1. There is no such thing as “small talk“.  Here’s a shocker for you: NOBODY likes “small talk”, which is why the rest of the world refers to it as “conversation”.  When you label face to face communication with another human being as “small”, it automatically makes it seem shallow or useless, when it’s not.  I’ve read some of the comments on Susan’s posts introverts who long for deep, meaningful conversations.  Really?  Then, you have to engage in the foreplay of lesser subjects and maybe once in a while, you’ll find yourself in the middle of one of those deep conversations.  In the meantime, listen and ask questions, based on the person in front of you.  Going into a gathering with some pre-determined “small talk topics” is silly and kind of insulting.  Everyone has something interesting to say, if you give them a chance.  I know, you’re thinking that they’re judging YOU as boring, because you’re shy and not much of a talker.  Trust me, I’ve been there a thousand times.  I’m still amazed that people want to meet me just because I’m on the radio, but they do and I’ve learned to be gracious and find time to chat with them.  If you’re not a talker, be a listener for a few minutes and then move on to the buffet.

2.  Know your limits.  As I mentioned, I have a two hour shelf-life as a phony extrovert and I plan accordingly.  My husband and I have a reputation for being the first to leave parties; I own it and joke about it.  I’m okay with getting out of my comfort zone, but only for a short time.  Don’t beat yourself up about it.  Accept it, laugh about it and plan for it.

3.  Some people are irritating and insufferable.  We all have to deal with them.  Don’t freak out, just avoid them if you want to.  If they corner you, smile and nod for a few minutes and then tell them you have to pee.  It’s worked for me hundreds of times; of course I’m rather blunt and socially inept, so you might be more comfortable with a different excuse.

4.  Everyone in the room isn’t looking at you, unless you are Jennifer Aniston or Charlie Sheen.

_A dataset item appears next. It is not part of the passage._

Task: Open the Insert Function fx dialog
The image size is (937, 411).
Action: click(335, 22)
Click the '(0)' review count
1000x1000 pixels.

Slip out for a few minutes and grab some alone time.  I find that if I leave a crowd for 5 or 10 minutes, it calms me and sometimes, re-charges me.

5.  Attach yourself to an extrovert.  My oldest and closest friends can talk to anybody, anytime, anywhere.  I’ve ridden their coat-tails for years and in doing so, have picked up a few pointers for my fake extrovert tool box.  They smile, they compliment, they ask questions, they joke.  Extroverts aren’t shallow or stupid or phony;  I reject those claims by my introverted brethren.  Jackasses come in every variety and just because one big-mouthed, glad-hander made you miserable in high school, it shouldn’t color your perceptions for the rest of your life.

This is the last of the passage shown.